I like the word pocket. It sounds a little safely
dangerous. Like knowing you once
bought a headlamp in case the lights go out
in a catastrophe. You will put it on your head
and your hands will still be free. Or
standing in a forest and staring at a picture
in a plant book while eating scary looking wild flowers.
Saying pocket makes me feel potentially
but not yet busy. I am getting ready to have
important thoughts. I am thinking about my pocket.
Which has its own particular geology.
Maybe you know what I mean. I mean
I basically know what’s in there and can even
list the items but also there are other bits
and pieces made of stuff that might not
even have a name. Only a scientist could figure
it out.
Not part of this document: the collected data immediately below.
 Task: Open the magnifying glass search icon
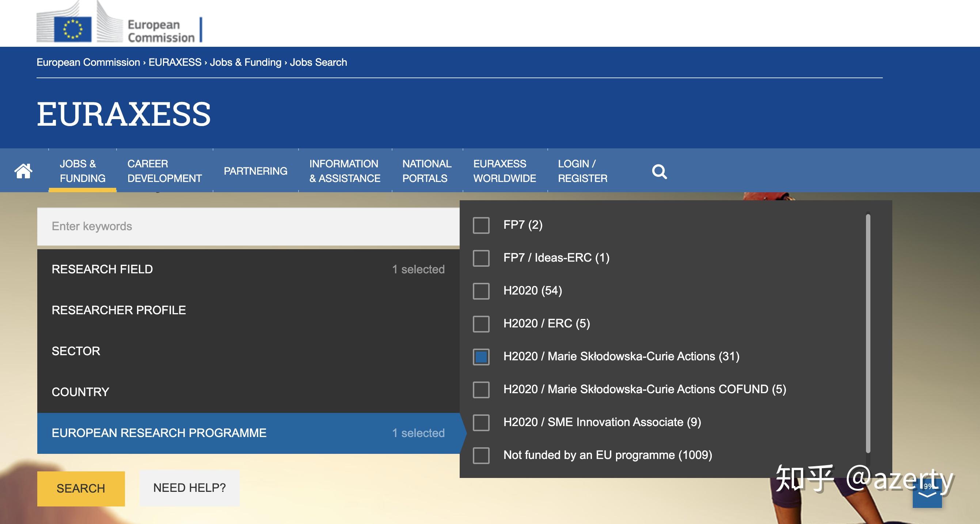tap(659, 171)
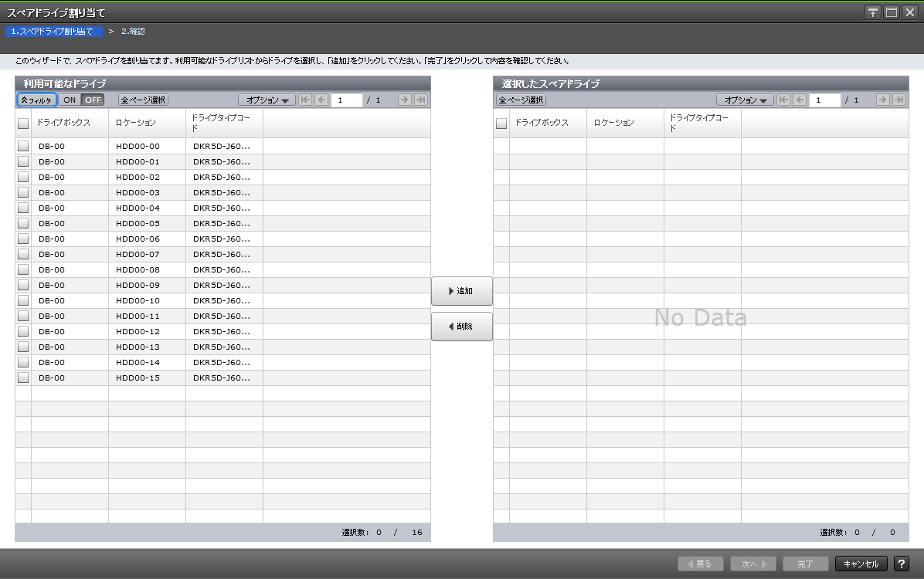Open オプション dropdown in available drives panel

267,100
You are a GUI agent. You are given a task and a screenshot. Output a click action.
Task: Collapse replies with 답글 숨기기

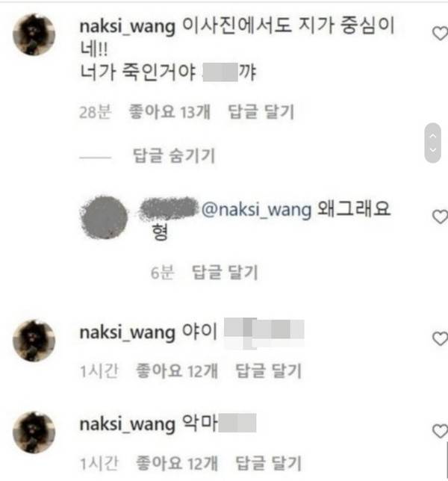click(x=174, y=156)
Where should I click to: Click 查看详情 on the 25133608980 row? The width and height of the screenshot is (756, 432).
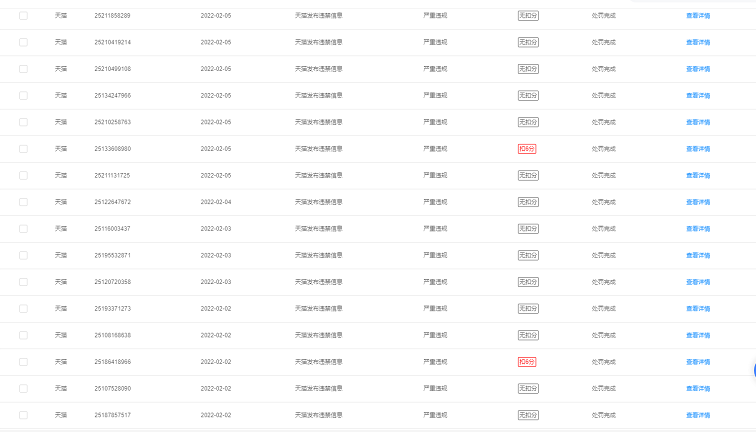coord(698,149)
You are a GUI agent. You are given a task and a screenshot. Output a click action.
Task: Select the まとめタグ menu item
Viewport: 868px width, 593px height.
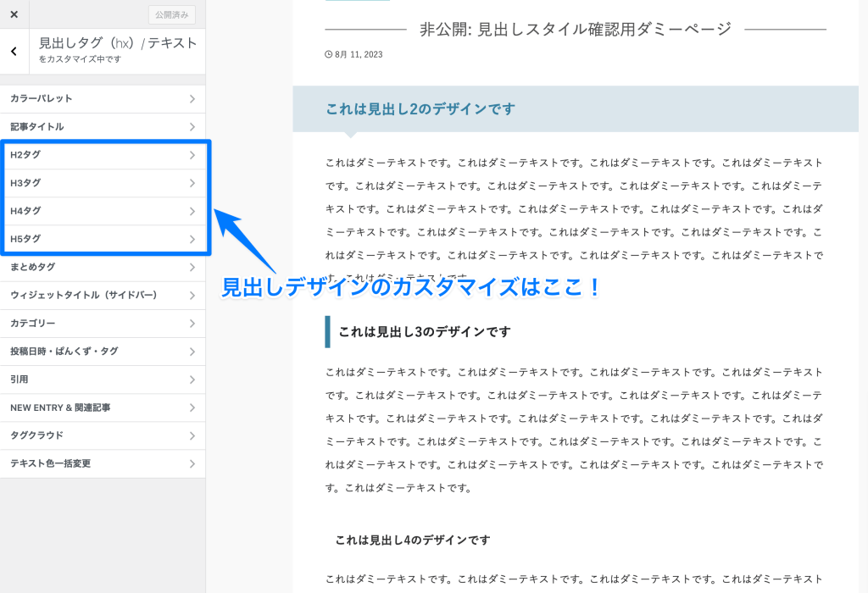click(x=102, y=267)
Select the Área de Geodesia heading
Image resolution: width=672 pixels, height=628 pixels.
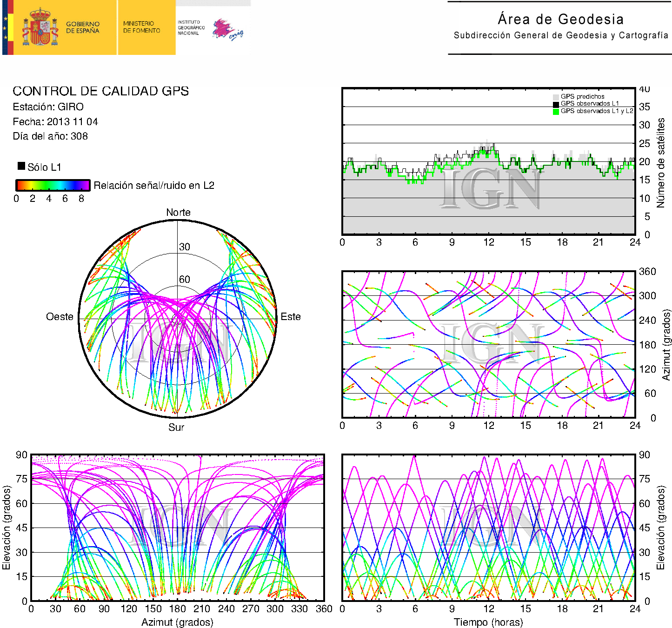pyautogui.click(x=560, y=19)
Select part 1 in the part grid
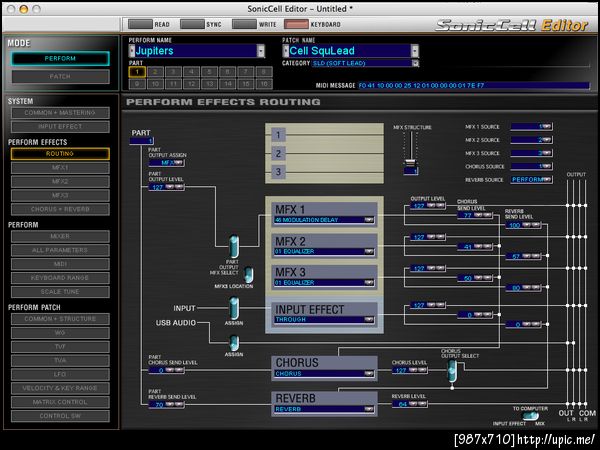Viewport: 600px width, 450px height. pyautogui.click(x=138, y=72)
And why would a scientist do that?
He or she should be curing brain diseases
or making sure that asteroid doesn’t hit us.
Look out scientists! Today the unemployment rate
is 9.4%. I have no idea what that means. I tried
to think about it harder for a while. Then
tried standing in an actual stance of mystery
and not knowing towards the world.
Which is my job. As is staring at the back yard
and for one second believing I am actually
rising away from myself. Which is maybe
what I have in common right now with you.
And now I am placing my hand on this
very dusty table. And brushing away
the dust. And now I am looking away
and thinking for the last time about my pocket.
But this time I am thinking about its darkness.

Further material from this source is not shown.